Non solo. Abbiamo presentato delle novità interessanti anche sull’immunoterapia neo-adiuvante, che prevede la somministrazione del trattamento immunoterapico prima dell’intervento chirurgico. I pazienti che hanno ricevuto il trattamento prima della chirurgia hanno registrato un tasso di sopravvivenza libera da eventi, cioè dalla progressione della malattia e da morte, pari all’83%. Questo vuol dire circa il 30% in più rispetto ai pazienti che hanno ricevuto l’immunoterapia solo dopo l’intervento chirurgico. Questi risultati cambiano la pratica clinica: ora l’immunoterapia neo-adiuvante diventa lo standard di cura per i pazienti con melanoma metastatico. Possono beneficiare del trattamento neo-adiuvante quei pazienti che hanno una malattia clinicamente evidente e che può essere resecata chirurgicamente. Infatti l’immunoterapia, in presenza di cellule tumorali, aumenterebbe l’efficacia del sistema immunitario che, dopo l’intervento chirurgico e la resezione completa del tumore, avrebbe un potere maggiore nel prevenire le recidive. Infine, sempre in neo-adiuvante, c’è un’altra novità: un farmaco, il daromun, che si inietta direttamente nel tumore e a breve a mio parere arriverà rapidamente nella pratica clinica. Insomma, ci avviamo verso un’era in cui sempre più pazienti avranno benefici dai trattamenti.

Anche le parole sono cambiate. La scelta di Re Carlo III e di Kate Middleton di parlare apertamente della malattia ha portato molti comuni cittadini a fare i controlli. E in Italia?
Tutte le novità che abbiamo ascoltato a Chicago ci fanno dire che le notizie sono buone, ma prevenire è sempre meglio che curare. Se si riesce a fare una diagnosi precoce, è davvero un grande vantaggio. Oggi abbiamo dei bersagli molecolari che possono essere colpiti con specificità, a vantaggio dei pazienti. La combinazione di alcuni di questi farmaci con l’immunoterapia sta dando risultati importanti, ma bisogna aderire agli screening.

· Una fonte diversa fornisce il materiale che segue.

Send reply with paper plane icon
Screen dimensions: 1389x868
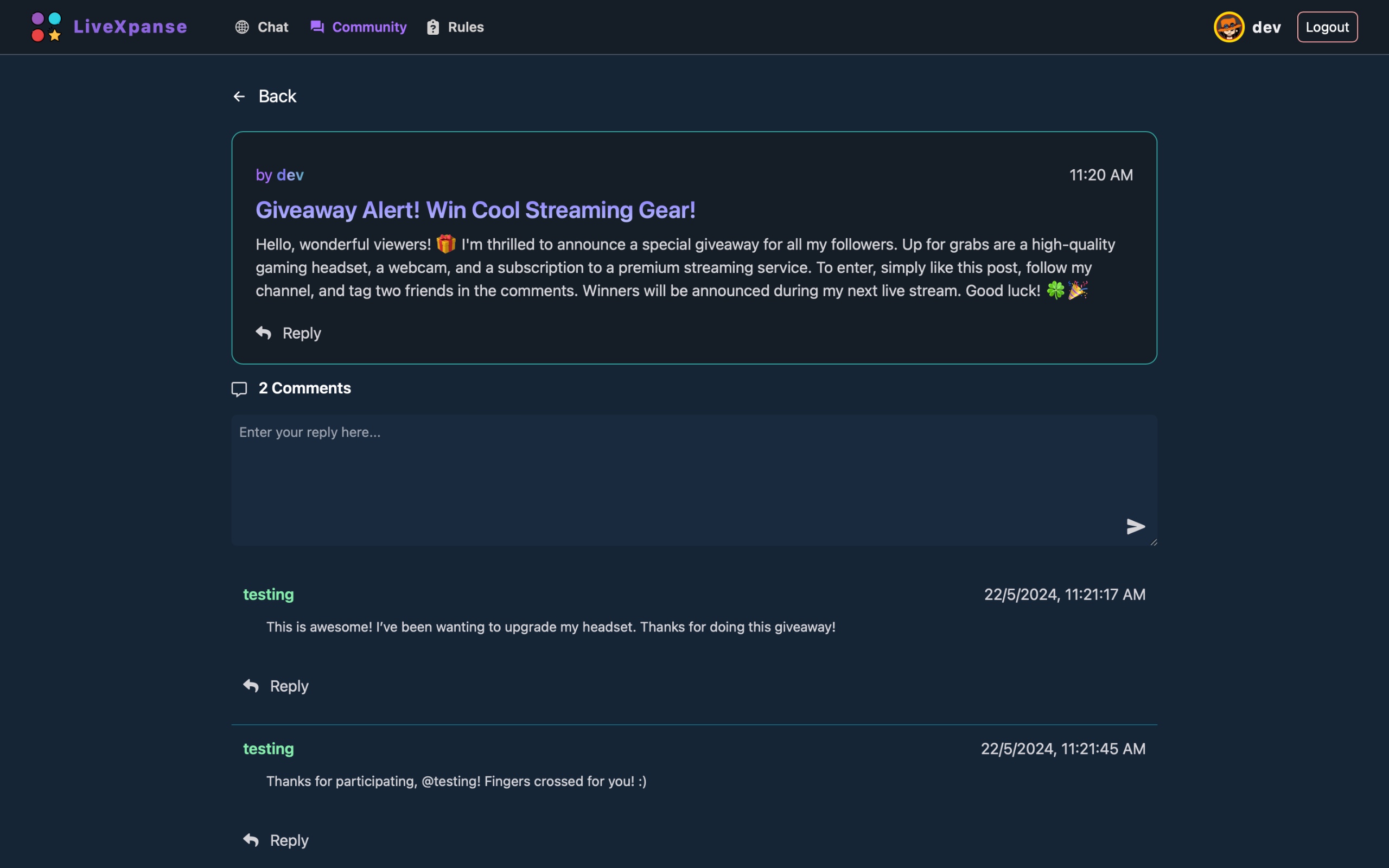(x=1135, y=526)
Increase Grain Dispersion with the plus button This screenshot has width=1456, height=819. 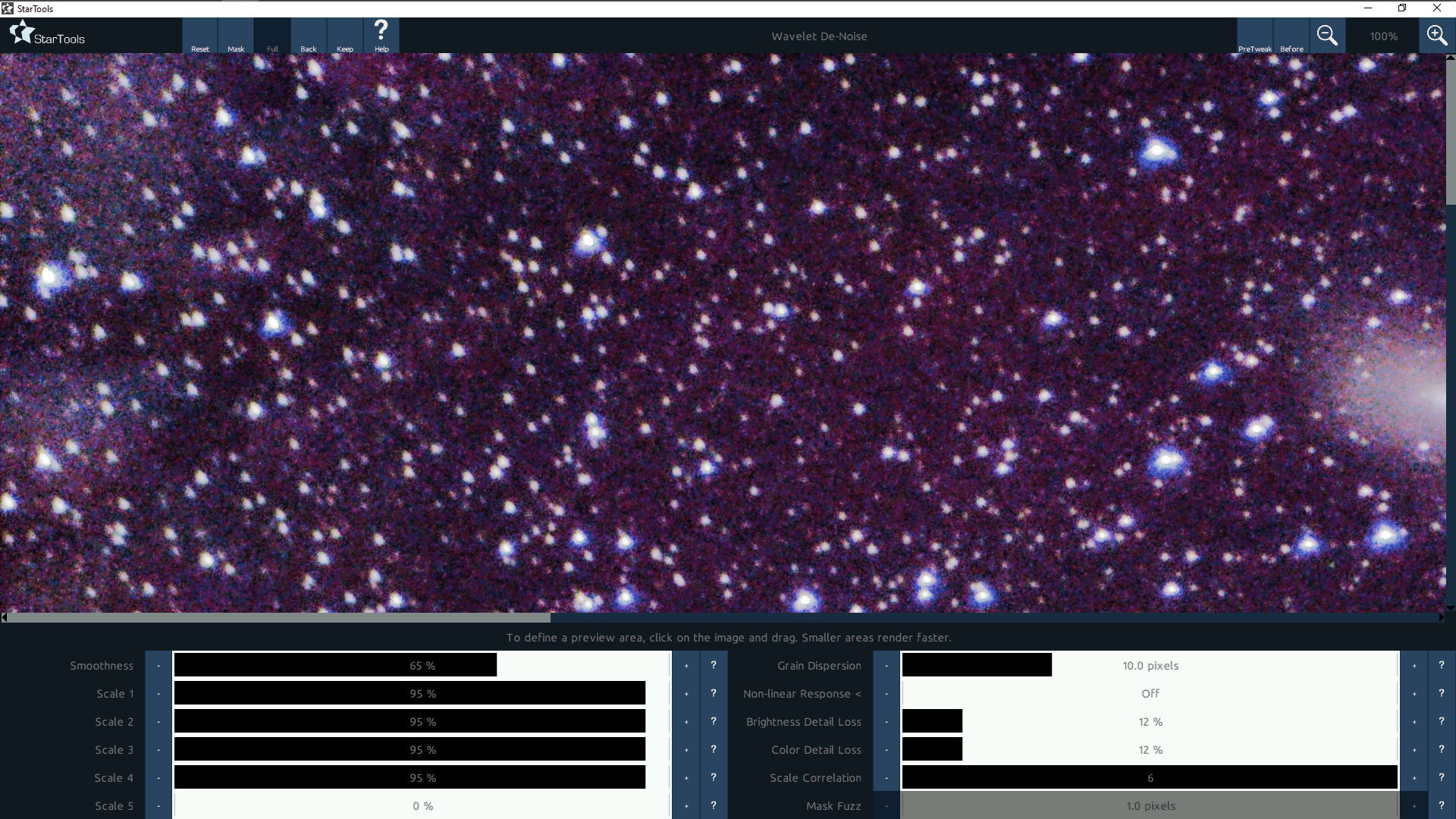click(x=1414, y=666)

Nel frattempo a Napoli, come in altri centri in tutto il mondo, sta andando avanti la sperimentazione di fase III del vaccino a mRna contro il melanoma. A che punto siamo?
I dati ulteriori di fase II presentati a Chicago hanno confermato l’efficacia della combinazione del vaccino con l’immunoterapia (lo scopo non è prevenire la malattia, ma aiutare il sistema immunitario dei pazienti a riconoscere e ad attaccare più efficacemente il tumore, ndr). La fase III è in corso, ma dovranno passare due anni prima di poter avere a disposizione i risultati.

Si moltiplicano le applicazioni dell’AI in medicina, quale sarà l’impatto in oncologia?
L’intelligenza artificiale ci potrà aiutare, ma non dobbiamo confidare solo sull’AI: dobbiamo imparare a combinarla con la capacità di intuito e la creatività tipiche della mente umana. I giovani di queste ultime generazioni mi appaiono un po’ meno propensi al sacrificio rispetto a come eravamo noi, e a volte questo va a discapito della passione. Quello che mi aiuta nella selezione dei ricercatori è proprio il fatto di vedere che ci mettono il cuore, la passione: sono ingredienti necessari per emergere in questo campo. Nonostante l’incidente, il mio obiettivo quest’anno era andare all’Asco per presentare il frutto delle nostre ricerche: la soddisfazione di portare all’attenzione dei colleghi un dato nuovo costruito nel tempo e di far parte di scoperte importanti è una ricchezza inestimabile.